製造した製品の欠陥などによる損害賠償リスクに備えられるPL保険ですが、いくつか注意をしておいた方がよいこともあります。「保険金が支払われると思っていたのに支払われなかった」と慌てる事態にならないように確認しておきましょう。
納期遅延による損害などは補償されない
PL保険は製造・販売した製品の欠陥などによって第三者にケガをさせたり、第三者の物を壊してしまったりして損害賠償責任を負ったときに補償を受けられる保険です。そのため、「製品の不良により納品に遅れが生じ、損害賠償を請求された」というようなケースでは補償を受けることができません。
リコールによる回収費用は補償されない
上記と同様に、リコールによる回収費用はPL保険では補償を受けることができません。PL保険は製造物の欠陥などが原因の対人事故や対物事故によって生じた損害賠償リスクをカバーする保険であるからであって、リコールによる回収費用はこれに当てはまらないからです。
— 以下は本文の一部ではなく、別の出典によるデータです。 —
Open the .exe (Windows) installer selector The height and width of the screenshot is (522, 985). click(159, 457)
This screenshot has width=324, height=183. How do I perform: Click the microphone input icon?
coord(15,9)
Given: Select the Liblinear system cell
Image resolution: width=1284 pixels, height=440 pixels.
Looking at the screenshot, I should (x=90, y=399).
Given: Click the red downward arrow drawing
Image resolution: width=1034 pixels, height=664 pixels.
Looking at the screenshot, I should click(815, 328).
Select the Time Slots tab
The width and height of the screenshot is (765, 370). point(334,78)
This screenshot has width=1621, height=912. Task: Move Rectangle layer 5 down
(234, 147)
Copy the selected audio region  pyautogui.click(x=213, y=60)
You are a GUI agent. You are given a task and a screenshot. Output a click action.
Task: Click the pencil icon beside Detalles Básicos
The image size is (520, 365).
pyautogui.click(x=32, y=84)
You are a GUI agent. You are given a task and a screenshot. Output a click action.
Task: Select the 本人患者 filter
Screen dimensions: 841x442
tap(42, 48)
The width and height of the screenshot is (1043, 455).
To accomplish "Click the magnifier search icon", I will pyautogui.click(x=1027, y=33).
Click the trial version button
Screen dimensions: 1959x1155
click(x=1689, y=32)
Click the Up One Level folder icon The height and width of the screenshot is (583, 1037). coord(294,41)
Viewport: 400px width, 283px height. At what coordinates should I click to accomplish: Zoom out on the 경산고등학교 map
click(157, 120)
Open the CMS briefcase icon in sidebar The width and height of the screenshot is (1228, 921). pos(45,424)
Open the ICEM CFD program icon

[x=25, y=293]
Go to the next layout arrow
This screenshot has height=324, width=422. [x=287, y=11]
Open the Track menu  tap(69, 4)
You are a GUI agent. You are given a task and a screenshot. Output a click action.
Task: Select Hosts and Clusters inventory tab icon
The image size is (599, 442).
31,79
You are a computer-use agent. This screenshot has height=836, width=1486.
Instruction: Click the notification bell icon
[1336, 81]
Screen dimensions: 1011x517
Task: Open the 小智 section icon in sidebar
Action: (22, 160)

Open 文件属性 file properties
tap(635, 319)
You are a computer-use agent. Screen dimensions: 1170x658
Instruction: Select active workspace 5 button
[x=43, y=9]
なお、PL保険に特約としてリコールによる回収費用に対する補償をつけられる場合もあります。保険会社によっては特約としては用意しておらず、別のリコール保険などの加入が必要となる場合もありますのでご注意ください。
仕事の終了前に発生した事故は補償されない
PL保険は引き渡し後に生じた事故について補償するものであり、作業やサービスの途中で生じた事故については補償の対象とはなりません。例えば工事中に資材を落としてしまい、人や物に損害を与えてしまった場合については補償対象外です。作業中の事故については請負業者賠償責任保険などの対象となります。
まとめ
PL保険は製造業者等が製造・販売した製品や工事業者等が行った仕事の結果が原因で、他人を死傷させたり、他人のモノを壊したりして法律上の損害賠償責任を負ったことによる損害を補償する保険です。飲食業(調理・提供した料理による食中毒など)や販売業(輸入販売した製品の欠陥による損害など)などもPL法により損害賠償責任を負う可能性があり、製造業のためだけの保険ではありません。
PL法では被害者が製品の欠陥によって損害を受けたことを証明できれば、その製品を製造・販売した業者に過失がなくても損害賠償請求ができるようになっており、業者側にとっては賠償に備えてPL保険の必要性が高い状況です。保険会社各社が取り扱っていますので、PL保険の必要性を感じたら見積もりを取ってみましょう。